What to do:
Extract every line from the records below that contains the word "header".

Records provided:
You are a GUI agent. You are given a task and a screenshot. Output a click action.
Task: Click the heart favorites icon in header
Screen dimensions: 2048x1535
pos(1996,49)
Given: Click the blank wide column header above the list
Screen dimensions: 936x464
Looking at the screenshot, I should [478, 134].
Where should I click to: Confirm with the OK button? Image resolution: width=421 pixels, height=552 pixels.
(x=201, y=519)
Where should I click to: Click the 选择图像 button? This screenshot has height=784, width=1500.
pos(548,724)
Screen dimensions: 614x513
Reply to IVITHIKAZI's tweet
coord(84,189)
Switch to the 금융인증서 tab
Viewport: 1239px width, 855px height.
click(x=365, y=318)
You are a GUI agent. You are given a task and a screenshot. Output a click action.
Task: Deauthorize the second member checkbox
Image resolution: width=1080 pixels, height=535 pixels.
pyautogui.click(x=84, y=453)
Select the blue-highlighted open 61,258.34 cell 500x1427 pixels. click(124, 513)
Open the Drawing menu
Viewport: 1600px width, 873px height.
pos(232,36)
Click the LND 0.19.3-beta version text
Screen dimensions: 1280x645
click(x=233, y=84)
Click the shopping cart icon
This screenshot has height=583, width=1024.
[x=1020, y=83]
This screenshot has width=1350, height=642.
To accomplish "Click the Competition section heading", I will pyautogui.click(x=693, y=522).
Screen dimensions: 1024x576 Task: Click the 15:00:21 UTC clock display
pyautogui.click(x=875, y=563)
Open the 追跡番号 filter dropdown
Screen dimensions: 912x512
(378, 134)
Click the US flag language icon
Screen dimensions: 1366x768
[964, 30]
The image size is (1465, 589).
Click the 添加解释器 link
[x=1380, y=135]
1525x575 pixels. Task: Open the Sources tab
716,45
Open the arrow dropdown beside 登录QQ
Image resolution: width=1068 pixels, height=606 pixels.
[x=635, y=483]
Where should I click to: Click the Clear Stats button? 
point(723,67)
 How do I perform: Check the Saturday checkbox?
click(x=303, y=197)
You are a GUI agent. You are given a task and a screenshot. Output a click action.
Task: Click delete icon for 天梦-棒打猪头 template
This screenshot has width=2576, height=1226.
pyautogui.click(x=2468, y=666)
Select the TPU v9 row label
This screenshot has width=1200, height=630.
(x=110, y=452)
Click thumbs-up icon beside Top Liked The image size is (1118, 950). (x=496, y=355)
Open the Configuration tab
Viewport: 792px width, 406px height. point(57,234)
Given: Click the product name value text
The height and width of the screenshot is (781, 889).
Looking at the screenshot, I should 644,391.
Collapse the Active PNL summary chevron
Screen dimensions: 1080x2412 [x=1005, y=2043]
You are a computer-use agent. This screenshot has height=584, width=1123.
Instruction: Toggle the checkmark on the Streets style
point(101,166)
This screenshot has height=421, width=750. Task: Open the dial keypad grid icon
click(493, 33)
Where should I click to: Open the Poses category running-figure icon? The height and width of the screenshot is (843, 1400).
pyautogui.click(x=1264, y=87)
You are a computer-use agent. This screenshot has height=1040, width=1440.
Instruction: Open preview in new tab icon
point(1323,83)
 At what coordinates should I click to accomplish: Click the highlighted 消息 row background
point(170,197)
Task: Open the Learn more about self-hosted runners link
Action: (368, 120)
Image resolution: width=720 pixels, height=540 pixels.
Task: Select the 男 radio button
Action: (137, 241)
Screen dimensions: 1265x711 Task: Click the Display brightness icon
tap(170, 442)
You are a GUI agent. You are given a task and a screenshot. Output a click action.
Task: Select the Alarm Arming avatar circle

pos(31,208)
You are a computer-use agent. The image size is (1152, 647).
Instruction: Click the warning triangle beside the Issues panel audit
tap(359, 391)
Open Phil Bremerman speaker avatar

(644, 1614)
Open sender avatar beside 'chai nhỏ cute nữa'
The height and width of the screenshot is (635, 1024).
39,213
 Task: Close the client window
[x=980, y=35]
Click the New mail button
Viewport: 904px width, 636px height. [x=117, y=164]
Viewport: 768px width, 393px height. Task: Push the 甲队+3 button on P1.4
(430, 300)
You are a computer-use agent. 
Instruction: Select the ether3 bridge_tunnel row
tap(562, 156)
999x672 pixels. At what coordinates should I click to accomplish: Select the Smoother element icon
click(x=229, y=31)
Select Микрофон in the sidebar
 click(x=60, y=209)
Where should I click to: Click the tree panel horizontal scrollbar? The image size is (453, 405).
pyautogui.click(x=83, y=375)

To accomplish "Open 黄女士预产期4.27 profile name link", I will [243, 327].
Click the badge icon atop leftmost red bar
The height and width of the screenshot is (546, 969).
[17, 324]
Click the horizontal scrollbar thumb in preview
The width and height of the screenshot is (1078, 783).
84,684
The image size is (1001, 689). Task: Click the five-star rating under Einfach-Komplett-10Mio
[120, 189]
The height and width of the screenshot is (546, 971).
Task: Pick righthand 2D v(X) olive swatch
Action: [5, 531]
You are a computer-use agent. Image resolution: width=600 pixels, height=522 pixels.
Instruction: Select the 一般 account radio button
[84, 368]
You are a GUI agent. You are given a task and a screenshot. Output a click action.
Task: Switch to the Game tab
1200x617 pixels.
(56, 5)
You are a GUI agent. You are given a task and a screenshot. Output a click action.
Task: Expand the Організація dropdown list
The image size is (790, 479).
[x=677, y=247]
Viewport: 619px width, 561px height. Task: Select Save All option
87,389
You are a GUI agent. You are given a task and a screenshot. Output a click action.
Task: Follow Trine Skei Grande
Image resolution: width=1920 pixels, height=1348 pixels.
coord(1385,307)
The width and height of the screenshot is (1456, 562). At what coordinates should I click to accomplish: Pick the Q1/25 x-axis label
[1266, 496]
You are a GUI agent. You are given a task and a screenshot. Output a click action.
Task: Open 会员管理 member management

Task answer:
Task: Click the heart favorites icon in header
Given: Click the blank wide column header above the list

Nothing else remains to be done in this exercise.